Law - Article 5 § 3: The police custody had followed a period of eighteen days of deprivation of liberty within the meaning of Article 5 of the Convention, and the applicants had had to wait a further forty-eight hours to be brought for the first time before a “judge or other officer” as provided in Article 5 § 3 with its autonomous meaning. The circumstances of the case did not justify such a delay. The interception had been planned in advance and the ship suspected of being used for international drug trafficking had been under close surveillance since January 2008. Moreover, there was no doubt that the eighteen days required for the applicants’ transfer had allowed their arrival on French soil to be prepared sufficiently.
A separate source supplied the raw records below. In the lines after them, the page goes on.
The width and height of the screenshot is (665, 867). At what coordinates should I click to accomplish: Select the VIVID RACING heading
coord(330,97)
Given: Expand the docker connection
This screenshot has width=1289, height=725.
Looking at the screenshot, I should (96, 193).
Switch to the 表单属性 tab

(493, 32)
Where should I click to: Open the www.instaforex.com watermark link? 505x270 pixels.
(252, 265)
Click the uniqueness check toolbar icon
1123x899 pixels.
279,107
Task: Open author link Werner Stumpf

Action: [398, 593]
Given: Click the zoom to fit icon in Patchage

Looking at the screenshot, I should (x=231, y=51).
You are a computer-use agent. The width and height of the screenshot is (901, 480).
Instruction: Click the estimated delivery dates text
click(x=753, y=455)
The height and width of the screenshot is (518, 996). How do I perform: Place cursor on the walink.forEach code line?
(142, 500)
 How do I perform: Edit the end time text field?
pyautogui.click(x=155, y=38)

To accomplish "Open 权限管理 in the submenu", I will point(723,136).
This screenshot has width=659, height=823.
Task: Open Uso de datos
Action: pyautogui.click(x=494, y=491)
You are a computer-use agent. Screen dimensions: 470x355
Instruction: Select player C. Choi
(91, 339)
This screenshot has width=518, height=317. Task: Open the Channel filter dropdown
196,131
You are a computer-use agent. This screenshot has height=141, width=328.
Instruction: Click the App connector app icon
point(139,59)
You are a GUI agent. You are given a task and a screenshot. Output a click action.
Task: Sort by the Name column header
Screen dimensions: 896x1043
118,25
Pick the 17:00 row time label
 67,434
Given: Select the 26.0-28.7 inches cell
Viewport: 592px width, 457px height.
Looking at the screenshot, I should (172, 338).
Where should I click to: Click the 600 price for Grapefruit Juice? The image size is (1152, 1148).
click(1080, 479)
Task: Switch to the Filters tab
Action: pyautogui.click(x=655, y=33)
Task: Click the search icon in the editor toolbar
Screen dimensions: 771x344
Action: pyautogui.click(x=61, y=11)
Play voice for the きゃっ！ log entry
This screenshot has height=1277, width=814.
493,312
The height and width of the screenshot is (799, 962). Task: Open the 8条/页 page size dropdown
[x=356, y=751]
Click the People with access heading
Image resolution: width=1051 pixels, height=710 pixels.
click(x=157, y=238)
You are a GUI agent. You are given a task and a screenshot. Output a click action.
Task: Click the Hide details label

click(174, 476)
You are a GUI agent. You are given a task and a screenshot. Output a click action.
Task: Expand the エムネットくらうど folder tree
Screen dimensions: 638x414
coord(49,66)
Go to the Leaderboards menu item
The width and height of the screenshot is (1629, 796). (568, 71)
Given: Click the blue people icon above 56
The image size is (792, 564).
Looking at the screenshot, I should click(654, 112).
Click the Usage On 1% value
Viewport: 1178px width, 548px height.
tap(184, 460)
In view of the length of that period, without judicial supervision, there had been no justification for subsequently placing the applicants in police custody for the forty-eight hours in question; in addition, the existence of those specific circumstances made the promptness requirement of Article 5 § 3 even stricter than in the more usual situation where the deprivation of liberty started with the police custody itself. The applicants should thus have been brought, as soon as they arrived in France and without delay, before a “judge or other officer authorised by law to exercise judicial power”. The case-law allowing for the first appearance before a judge to take place after two or three days, without breaching the rule on promptness, did not mean that the authorities could freely dispose of such a period in order to complete the prosecution case file.
Conclusion: violation (unanimously).
Article 41: EUR 5,000 each in respect of non-pecuniary damage.
(See Medvedyev and Others v. France [GC], 3394/03, 29 March 2010, Information Note 128; and Rigopoulos v. Spain (dec.), 37388/97, 12 January 1999, Information Note 2)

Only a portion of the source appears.